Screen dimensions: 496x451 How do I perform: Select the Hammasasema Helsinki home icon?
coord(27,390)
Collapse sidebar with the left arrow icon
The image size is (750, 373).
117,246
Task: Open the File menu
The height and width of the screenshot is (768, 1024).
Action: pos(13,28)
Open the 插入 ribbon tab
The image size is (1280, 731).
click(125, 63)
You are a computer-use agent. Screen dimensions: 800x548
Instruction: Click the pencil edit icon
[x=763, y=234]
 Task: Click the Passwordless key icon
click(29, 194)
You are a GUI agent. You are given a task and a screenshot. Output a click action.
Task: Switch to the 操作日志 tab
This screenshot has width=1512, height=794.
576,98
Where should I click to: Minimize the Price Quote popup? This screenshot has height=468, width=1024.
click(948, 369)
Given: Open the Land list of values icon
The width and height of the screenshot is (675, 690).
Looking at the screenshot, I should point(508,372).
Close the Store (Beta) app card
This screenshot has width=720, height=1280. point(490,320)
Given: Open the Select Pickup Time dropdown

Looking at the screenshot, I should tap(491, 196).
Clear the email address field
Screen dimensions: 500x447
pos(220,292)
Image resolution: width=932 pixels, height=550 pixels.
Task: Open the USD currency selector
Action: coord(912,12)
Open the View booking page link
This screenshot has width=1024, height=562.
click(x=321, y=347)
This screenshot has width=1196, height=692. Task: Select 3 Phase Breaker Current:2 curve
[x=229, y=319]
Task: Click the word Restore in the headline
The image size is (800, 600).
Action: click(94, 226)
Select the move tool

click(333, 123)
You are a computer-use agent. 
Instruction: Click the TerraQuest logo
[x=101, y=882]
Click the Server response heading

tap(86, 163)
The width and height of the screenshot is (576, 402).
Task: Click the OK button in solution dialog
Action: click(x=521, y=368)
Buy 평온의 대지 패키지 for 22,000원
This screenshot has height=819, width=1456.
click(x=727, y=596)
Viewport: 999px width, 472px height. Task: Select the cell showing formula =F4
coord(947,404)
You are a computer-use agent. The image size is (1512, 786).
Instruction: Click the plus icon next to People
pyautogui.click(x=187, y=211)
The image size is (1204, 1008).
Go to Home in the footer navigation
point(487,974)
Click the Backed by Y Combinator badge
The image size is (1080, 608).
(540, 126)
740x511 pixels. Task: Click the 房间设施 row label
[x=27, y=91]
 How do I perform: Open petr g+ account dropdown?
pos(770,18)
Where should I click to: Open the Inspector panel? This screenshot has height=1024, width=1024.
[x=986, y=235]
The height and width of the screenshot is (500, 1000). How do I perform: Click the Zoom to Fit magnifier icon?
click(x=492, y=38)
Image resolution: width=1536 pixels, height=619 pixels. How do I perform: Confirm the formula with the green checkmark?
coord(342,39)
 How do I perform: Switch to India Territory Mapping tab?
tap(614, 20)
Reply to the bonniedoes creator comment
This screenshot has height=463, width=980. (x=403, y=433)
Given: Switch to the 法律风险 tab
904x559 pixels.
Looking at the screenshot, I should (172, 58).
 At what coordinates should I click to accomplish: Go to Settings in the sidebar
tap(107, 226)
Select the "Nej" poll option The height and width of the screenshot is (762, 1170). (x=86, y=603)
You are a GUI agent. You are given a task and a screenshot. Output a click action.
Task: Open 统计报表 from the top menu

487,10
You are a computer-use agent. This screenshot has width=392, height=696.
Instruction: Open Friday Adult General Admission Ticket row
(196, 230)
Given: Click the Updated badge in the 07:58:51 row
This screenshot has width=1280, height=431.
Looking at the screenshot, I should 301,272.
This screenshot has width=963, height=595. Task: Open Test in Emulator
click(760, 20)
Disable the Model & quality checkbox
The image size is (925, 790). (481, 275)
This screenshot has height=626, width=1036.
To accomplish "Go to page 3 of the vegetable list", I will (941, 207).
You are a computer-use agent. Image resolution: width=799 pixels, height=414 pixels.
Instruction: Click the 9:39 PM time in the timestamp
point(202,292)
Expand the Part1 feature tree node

**Exercise goal**. Output every row above as a numbered list, one line per item, and drop any blank lines.

**Answer to the exercise**.
1. Screen dimensions: 496x451 How do I perform: Select the Hammasasema Helsinki home icon?
2. coord(27,390)
3. Collapse sidebar with the left arrow icon
4. The image size is (750, 373).
5. 117,246
6. Task: Open the File menu
7. The height and width of the screenshot is (768, 1024).
8. Action: pos(13,28)
9. Open the 插入 ribbon tab
10. The image size is (1280, 731).
11. click(125, 63)
12. You are a computer-use agent. Screen dimensions: 800x548
13. Instruction: Click the pencil edit icon
14. [x=763, y=234]
15.  Task: Click the Passwordless key icon
16. click(29, 194)
17. You are a GUI agent. You are given a task and a screenshot. Output a click action.
18. Task: Switch to the 操作日志 tab
19. This screenshot has width=1512, height=794.
20. 576,98
21. Where should I click to: Minimize the Price Quote popup? This screenshot has height=468, width=1024.
22. click(948, 369)
23. Given: Open the Land list of values icon
24. The width and height of the screenshot is (675, 690).
25. Looking at the screenshot, I should point(508,372).
26. Close the Store (Beta) app card
27. This screenshot has width=720, height=1280. point(490,320)
28. Given: Open the Select Pickup Time dropdown
29. Looking at the screenshot, I should tap(491, 196).
30. Clear the email address field
31. Screen dimensions: 500x447
32. pos(220,292)
33. Image resolution: width=932 pixels, height=550 pixels.
34. Task: Open the USD currency selector
35. Action: coord(912,12)
36. Open the View booking page link
37. This screenshot has width=1024, height=562.
38. click(x=321, y=347)
39. This screenshot has width=1196, height=692. Task: Select 3 Phase Breaker Current:2 curve
40. [x=229, y=319]
41. Task: Click the word Restore in the headline
42. The image size is (800, 600).
43. Action: click(94, 226)
44. Select the move tool
45. click(333, 123)
46. You are a computer-use agent. 
47. Instruction: Click the TerraQuest logo
48. [x=101, y=882]
49. Click the Server response heading
50. tap(86, 163)
51. The width and height of the screenshot is (576, 402).
52. Task: Click the OK button in solution dialog
53. Action: click(x=521, y=368)
54. Buy 평온의 대지 패키지 for 22,000원
55. This screenshot has height=819, width=1456.
56. click(x=727, y=596)
57. Viewport: 999px width, 472px height. Task: Select the cell showing formula =F4
58. coord(947,404)
59. You are a computer-use agent. The image size is (1512, 786).
60. Instruction: Click the plus icon next to People
61. pyautogui.click(x=187, y=211)
62. The image size is (1204, 1008).
63. Go to Home in the footer navigation
64. point(487,974)
65. Click the Backed by Y Combinator badge
66. The image size is (1080, 608).
67. (540, 126)
68. 740x511 pixels. Task: Click the 房间设施 row label
69. [x=27, y=91]
70.  How do I perform: Open petr g+ account dropdown?
71. pos(770,18)
72. Where should I click to: Open the Inspector panel? This screenshot has height=1024, width=1024.
73. [x=986, y=235]
74. The height and width of the screenshot is (500, 1000). How do I perform: Click the Zoom to Fit magnifier icon?
75. click(x=492, y=38)
76. Image resolution: width=1536 pixels, height=619 pixels. How do I perform: Confirm the formula with the green checkmark?
77. coord(342,39)
78.  How do I perform: Switch to India Territory Mapping tab?
79. tap(614, 20)
80. Reply to the bonniedoes creator comment
81. This screenshot has height=463, width=980. (x=403, y=433)
82. Given: Switch to the 法律风险 tab
83. 904x559 pixels.
84. Looking at the screenshot, I should (172, 58).
85.  At what coordinates should I click to accomplish: Go to Settings in the sidebar
86. tap(107, 226)
87. Select the "Nej" poll option The height and width of the screenshot is (762, 1170). (x=86, y=603)
88. You are a GUI agent. You are given a task and a screenshot. Output a click action.
89. Task: Open 统计报表 from the top menu
90. 487,10
91. You are a computer-use agent. This screenshot has width=392, height=696.
92. Instruction: Open Friday Adult General Admission Ticket row
93. (196, 230)
94. Given: Click the Updated badge in the 07:58:51 row
95. This screenshot has width=1280, height=431.
96. Looking at the screenshot, I should 301,272.
97. This screenshot has width=963, height=595. Task: Open Test in Emulator
98. click(760, 20)
99. Disable the Model & quality checkbox
100. The image size is (925, 790). (481, 275)
101. This screenshot has height=626, width=1036.
102. To accomplish "Go to page 3 of the vegetable list", I will (941, 207).
103. You are a computer-use agent. Image resolution: width=799 pixels, height=414 pixels.
104. Instruction: Click the 9:39 PM time in the timestamp
105. point(202,292)
106. Expand the Part1 feature tree node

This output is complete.